• YOUR GOAL:
Of the entries below, copy only those lines that contain the word "will".

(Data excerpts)
== Segment start ==

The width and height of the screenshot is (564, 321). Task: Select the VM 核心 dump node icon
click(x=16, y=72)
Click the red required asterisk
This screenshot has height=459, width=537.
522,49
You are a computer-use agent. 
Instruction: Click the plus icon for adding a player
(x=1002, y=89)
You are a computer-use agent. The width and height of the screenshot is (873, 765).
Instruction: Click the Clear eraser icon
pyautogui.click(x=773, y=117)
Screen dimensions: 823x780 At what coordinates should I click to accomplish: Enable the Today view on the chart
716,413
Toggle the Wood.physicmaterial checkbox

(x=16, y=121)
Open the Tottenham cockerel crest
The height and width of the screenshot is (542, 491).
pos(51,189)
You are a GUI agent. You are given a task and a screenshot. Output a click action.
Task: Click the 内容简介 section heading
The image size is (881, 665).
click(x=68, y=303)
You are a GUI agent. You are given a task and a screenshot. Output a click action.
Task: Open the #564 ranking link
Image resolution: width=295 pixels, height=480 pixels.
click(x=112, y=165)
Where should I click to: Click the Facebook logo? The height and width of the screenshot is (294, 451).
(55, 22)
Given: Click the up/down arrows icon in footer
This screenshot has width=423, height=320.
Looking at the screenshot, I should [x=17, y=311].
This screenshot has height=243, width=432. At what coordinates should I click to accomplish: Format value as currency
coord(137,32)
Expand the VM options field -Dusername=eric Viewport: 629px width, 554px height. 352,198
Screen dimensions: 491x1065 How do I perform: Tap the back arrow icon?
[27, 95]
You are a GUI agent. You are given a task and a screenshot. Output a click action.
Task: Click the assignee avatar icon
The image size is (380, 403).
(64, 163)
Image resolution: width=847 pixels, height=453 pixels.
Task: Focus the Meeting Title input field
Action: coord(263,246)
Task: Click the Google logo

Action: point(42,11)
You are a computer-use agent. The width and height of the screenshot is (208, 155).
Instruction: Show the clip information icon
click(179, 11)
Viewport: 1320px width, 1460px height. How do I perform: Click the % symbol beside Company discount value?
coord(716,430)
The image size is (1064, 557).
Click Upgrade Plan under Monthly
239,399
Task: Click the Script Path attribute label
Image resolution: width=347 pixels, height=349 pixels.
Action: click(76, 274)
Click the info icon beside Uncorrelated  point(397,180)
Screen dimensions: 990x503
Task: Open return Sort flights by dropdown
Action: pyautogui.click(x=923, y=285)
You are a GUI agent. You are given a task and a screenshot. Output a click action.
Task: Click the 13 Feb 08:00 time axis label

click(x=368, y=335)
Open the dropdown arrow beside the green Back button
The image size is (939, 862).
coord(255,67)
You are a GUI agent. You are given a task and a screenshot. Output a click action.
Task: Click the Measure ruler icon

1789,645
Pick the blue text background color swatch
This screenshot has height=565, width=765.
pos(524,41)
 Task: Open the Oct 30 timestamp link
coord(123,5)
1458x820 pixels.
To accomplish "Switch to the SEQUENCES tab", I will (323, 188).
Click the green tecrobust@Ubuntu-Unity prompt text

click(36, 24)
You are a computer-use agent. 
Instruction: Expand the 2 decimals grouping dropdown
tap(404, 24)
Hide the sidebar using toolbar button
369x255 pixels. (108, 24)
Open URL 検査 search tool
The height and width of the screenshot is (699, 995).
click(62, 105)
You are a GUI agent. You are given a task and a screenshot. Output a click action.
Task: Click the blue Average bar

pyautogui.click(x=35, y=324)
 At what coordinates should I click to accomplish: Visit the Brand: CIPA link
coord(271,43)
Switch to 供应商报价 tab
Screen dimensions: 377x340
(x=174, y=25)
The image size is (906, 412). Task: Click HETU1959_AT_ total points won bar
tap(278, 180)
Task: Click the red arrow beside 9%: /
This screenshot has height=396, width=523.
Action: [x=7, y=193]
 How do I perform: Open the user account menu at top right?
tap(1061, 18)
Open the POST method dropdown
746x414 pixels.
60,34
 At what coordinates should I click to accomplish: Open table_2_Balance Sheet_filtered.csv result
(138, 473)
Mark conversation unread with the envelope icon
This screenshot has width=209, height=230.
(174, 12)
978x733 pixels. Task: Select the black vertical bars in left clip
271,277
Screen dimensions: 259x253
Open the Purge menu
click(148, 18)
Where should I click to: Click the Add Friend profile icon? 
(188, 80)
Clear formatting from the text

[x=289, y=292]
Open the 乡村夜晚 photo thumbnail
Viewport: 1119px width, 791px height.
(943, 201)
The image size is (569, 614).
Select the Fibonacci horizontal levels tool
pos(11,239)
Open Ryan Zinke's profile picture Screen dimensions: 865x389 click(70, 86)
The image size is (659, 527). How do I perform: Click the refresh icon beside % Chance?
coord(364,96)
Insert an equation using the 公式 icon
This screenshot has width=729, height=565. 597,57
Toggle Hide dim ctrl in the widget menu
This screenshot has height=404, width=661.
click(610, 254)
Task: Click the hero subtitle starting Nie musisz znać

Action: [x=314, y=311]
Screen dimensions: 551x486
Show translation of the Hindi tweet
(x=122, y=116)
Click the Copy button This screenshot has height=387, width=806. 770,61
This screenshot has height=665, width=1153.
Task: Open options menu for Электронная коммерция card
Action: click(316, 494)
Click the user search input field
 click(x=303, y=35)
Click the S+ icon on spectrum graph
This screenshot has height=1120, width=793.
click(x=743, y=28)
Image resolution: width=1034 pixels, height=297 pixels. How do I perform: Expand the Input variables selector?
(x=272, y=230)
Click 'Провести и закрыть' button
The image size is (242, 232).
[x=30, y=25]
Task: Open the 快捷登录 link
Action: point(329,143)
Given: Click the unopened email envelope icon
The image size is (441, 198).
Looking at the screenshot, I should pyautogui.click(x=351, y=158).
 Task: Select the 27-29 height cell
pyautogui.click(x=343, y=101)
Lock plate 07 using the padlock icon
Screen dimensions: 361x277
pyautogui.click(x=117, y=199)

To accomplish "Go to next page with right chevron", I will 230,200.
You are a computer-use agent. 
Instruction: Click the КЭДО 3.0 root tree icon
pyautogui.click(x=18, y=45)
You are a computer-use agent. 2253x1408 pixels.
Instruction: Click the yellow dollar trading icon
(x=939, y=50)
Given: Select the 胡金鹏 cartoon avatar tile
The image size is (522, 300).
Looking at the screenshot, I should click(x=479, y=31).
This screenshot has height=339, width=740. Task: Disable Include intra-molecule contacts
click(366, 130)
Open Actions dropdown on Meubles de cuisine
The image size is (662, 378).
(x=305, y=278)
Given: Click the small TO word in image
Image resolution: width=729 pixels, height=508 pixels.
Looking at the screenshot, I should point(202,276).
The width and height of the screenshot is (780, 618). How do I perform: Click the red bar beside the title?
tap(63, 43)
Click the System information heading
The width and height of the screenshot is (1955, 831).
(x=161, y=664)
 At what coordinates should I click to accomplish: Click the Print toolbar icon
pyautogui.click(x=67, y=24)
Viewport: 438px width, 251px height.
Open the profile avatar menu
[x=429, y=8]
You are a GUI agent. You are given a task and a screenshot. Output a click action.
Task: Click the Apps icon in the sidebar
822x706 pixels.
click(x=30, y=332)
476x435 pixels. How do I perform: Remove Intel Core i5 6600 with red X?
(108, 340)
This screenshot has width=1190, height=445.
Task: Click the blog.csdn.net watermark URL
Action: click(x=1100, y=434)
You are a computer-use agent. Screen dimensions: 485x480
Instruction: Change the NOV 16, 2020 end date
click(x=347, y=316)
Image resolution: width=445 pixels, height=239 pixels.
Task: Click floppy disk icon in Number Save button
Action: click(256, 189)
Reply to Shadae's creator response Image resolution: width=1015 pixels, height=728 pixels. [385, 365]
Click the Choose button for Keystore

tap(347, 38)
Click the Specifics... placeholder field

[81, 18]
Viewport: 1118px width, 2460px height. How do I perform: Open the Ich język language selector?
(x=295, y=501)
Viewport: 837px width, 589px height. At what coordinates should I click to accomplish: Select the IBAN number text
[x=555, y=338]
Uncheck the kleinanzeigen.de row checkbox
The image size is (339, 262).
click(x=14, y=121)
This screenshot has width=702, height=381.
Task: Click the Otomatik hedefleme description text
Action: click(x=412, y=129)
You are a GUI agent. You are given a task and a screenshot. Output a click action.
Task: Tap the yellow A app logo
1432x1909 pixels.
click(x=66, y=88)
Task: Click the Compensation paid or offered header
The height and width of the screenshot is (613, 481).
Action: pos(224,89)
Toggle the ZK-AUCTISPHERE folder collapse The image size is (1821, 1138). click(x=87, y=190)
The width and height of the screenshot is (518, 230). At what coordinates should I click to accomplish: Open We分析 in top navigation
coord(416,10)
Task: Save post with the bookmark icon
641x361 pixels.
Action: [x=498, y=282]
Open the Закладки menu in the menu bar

== Segment end ==

• TASK OUTPUT:
To accomplish "Switch to the SEQUENCES tab", I will (323, 188).
To accomplish "Go to next page with right chevron", I will 230,200.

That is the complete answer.